Are You Benefiting From Your Interdependence With Others?

The wisdom of Kabbalah views reality as a single entity, with humans representing the highest level of existence, in the sense that we possess the most intense and most narcissistic desire to receive. It is now time to outline what humanity can do to shift the negative trend, considering that we are irreversibly interdependent and interconnected as we can clearly observe through the daily events of the deepening global crisis. And while it is beyond the scope of this article to outline a detailed “bailout” plan for humanity’s present and future crises, it is worthwhile to point out some solutions that we believe could be implemented on a broad scale, and if done right, resolve most of our problems.


How Collectivism and Globality Relate to Becoming Like the Creator

Although humanity has little experience operating as a global system, since we are used to defining ourselves as individuals or members of factions of society, from family to nation-state, the current situation necessitates that we expand our view. Most of the political and financial leaders in the world already acknowledge this requirement.

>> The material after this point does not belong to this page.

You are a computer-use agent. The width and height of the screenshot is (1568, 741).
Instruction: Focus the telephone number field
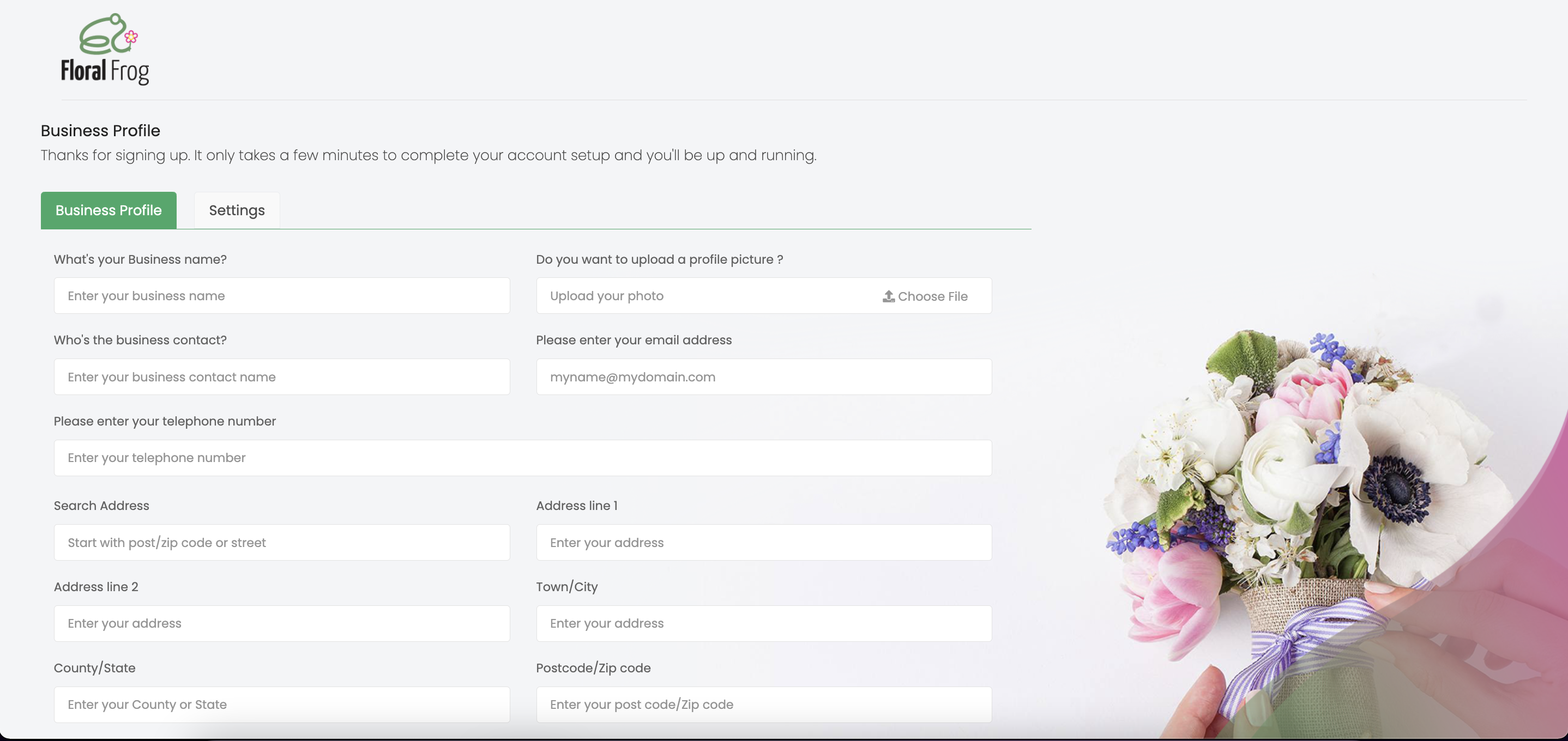point(522,458)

Kofi Annan, former Secretary General of the United Nations, for example, addressed this issue in a message to the first Annual Interdependence day on September 12, 2004: “A new era is upon us. In the future…the world will be transformed…by the forces of globalization and the growing interdependence of the world’s peoples. …the more interdependent we become, the more decisions have to be taken not by one nation state alone, but by many, acting together. Unless it is properly managed, this process can entail a ‘democratic deficit,’ as decision makers are further removed from and less accountable to the people whose lives are affected. So the challenge for all of us is to manage our interdependence in ways that bring people in, rather than shutting them out. Citizens need to think and act globally, so as to influence global decisions” (The Interdependence Handbook: Looking Back, Living the Present, Choosing the Future, edited by Sondra Myers and Benjamin R. Barber).